Lancé en grande pompe en novembre 2021 dans le département des Plateaux, le projet Batéké Carbon Sink (BaCaSi) porté par la multinationale française TotalEnergies est aujourd’hui à l’arrêt, après moins de quatre années d’activité. Selon plusieurs sources médiatiques, seuls 12 % des 40 000 hectares prévus ont été plantés. Le personnel étranger chargé de la mise en œuvre du projet aurait déjà quitté le site, et la compagnie n’a émis aucune déclaration officielle sur la suspension des opérations, ni sur les orientations futures du programme.
Ce projet, unique en son genre en Afrique, constituait la seule plantation industrielle d’arbres financée par TotalEnergies sur le continent dans le cadre de sa stratégie de compensation carbone. Le BaCaSi visait à séquestrer environ 500 000 tonnes de CO₂ par an pendant vingt ans, sur une durée totale de trente ans. Sur les 40 000 hectares, 38 000 étaient destinés à devenir des puits de carbone, tandis que 2 000 hectares devaient accueillir des activités agroforestières. L’ambition affichée était double : lutter contre le changement climatique tout en contribuant au développement économique local.

• [Documents fournis]
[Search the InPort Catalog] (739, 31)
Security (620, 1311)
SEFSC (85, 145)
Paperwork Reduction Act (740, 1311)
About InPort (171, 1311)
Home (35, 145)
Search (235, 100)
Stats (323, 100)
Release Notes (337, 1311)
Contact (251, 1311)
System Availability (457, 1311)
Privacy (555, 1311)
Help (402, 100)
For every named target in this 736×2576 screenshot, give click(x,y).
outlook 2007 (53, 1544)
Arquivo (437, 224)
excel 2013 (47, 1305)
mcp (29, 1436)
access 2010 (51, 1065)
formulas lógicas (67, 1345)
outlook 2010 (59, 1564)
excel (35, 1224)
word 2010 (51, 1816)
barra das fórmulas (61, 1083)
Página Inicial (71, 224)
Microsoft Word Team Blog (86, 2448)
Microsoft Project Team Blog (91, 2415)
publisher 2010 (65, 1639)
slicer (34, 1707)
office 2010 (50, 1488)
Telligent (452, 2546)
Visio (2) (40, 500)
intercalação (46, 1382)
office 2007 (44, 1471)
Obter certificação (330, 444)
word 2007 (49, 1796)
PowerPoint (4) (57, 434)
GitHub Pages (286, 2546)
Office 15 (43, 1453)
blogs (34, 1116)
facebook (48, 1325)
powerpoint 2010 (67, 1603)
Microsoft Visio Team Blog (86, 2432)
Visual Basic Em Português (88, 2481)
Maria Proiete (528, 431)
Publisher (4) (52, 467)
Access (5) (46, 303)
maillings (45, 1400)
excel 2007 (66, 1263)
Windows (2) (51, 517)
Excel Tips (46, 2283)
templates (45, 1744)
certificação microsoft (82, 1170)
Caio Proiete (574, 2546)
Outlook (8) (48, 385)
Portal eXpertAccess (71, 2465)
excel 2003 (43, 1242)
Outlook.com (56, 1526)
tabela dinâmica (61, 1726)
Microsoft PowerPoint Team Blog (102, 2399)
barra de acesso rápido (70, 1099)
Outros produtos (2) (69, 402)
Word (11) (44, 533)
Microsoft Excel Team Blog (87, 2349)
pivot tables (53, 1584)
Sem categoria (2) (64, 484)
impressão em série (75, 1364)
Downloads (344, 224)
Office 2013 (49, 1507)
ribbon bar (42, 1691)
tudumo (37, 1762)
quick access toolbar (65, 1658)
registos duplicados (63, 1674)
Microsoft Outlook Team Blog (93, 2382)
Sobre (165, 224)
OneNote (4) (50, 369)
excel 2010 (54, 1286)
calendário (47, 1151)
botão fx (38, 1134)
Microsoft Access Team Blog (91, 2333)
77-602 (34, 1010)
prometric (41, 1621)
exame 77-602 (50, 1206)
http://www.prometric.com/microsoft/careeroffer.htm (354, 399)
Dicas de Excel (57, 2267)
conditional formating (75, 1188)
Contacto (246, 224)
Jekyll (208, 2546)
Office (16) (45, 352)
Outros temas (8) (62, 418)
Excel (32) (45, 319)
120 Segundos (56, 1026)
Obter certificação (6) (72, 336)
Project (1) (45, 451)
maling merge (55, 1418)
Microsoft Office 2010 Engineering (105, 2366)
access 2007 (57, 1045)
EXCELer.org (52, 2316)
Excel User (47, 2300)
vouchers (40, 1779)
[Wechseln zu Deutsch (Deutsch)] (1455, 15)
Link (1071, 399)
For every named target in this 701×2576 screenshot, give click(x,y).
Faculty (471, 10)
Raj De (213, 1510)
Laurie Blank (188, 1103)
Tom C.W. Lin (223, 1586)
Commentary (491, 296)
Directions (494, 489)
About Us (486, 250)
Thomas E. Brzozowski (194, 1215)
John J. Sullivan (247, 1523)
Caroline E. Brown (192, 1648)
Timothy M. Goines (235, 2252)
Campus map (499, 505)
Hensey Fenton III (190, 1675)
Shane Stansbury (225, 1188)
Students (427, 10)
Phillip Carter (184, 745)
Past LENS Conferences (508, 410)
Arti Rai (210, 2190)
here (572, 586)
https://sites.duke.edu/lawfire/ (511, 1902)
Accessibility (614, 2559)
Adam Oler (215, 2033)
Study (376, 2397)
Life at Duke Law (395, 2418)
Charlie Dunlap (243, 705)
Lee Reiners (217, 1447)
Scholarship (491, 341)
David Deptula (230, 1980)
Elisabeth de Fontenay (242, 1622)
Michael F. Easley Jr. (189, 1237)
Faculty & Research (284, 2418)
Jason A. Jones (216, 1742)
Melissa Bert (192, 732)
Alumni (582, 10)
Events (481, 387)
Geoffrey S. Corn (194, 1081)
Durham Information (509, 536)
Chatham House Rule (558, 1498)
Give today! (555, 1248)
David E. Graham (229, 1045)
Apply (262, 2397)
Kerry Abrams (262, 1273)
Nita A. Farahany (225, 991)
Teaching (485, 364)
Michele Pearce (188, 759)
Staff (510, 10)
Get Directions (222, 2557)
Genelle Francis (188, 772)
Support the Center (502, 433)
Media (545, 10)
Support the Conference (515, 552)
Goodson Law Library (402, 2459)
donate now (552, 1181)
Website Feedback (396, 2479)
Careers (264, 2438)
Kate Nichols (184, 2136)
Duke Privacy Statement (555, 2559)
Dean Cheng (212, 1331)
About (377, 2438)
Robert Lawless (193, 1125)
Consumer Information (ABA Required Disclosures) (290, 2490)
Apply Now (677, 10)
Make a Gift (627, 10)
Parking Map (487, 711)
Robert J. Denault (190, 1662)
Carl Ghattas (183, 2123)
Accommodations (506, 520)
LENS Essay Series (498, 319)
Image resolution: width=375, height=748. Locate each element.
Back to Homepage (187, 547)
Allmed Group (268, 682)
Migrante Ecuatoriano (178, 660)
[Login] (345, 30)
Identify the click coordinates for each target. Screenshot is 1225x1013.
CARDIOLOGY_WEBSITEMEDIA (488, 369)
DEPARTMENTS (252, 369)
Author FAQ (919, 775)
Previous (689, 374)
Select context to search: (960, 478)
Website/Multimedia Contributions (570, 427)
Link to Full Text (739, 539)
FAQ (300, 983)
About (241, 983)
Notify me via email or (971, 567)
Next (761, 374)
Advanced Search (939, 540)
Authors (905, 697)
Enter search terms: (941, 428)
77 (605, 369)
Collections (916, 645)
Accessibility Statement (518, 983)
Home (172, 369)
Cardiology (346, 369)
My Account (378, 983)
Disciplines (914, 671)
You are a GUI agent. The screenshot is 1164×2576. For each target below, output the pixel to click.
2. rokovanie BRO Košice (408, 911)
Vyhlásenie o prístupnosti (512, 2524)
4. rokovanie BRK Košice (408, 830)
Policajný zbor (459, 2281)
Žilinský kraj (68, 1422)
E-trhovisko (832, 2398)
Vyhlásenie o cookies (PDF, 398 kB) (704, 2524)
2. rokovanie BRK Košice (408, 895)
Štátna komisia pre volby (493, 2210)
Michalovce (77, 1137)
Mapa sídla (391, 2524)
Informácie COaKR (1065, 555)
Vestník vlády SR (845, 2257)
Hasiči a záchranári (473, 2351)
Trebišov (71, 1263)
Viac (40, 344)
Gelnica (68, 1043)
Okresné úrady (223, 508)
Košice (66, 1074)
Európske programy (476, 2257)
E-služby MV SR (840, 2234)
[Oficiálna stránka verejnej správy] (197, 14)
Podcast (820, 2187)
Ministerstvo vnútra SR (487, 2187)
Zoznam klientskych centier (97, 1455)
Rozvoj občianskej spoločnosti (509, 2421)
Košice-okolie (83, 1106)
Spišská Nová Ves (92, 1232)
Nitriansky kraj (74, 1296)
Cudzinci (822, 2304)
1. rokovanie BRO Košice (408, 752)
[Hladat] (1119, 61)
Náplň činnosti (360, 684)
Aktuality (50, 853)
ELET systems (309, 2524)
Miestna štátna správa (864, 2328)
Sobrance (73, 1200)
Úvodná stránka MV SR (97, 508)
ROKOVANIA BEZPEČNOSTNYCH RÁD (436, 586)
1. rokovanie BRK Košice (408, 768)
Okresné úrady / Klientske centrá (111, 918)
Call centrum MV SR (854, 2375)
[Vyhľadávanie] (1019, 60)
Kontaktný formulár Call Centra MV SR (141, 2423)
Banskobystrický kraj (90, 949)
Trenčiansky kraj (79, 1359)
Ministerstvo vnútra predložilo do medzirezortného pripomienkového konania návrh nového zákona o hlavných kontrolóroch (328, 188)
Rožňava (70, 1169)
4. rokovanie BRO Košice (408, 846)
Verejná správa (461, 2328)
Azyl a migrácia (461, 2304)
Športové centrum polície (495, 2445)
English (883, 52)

• [Action requise 1] D'après le texte d'étude, quelle part des 40 000 hectares prévus a été plantée ?
• [Action requise 2] Extrayez du texte d'étude tout ce qui va de « Lancé en grande » jusqu'à « futures du programme. ».
• [Action requise 3] Relevez toutes les durées exprimées en années ou en ans dans le texte d'étude.

• [Zone de réponse 1] Seuls 12 % des 40 000 hectares prévus ont été plantés, selon plusieurs sources médiatiques.

• [Zone de réponse 2]
Lancé en grande pompe en novembre 2021 dans le département des Plateaux, le projet Batéké Carbon Sink (BaCaSi) porté par la multinationale française TotalEnergies est aujourd’hui à l’arrêt, après moins de quatre années d’activité. Selon plusieurs sources médiatiques, seuls 12 % des 40 000 hectares prévus ont été plantés. Le personnel étranger chargé de la mise en œuvre du projet aurait déjà quitté le site, et la compagnie n’a émis aucune déclaration officielle sur la suspension des opérations, ni sur les orientations futures du programme.

• [Zone de réponse 3]
- moins de quatre années (d'activité)
- vingt ans (de séquestration)
- trente ans (durée totale)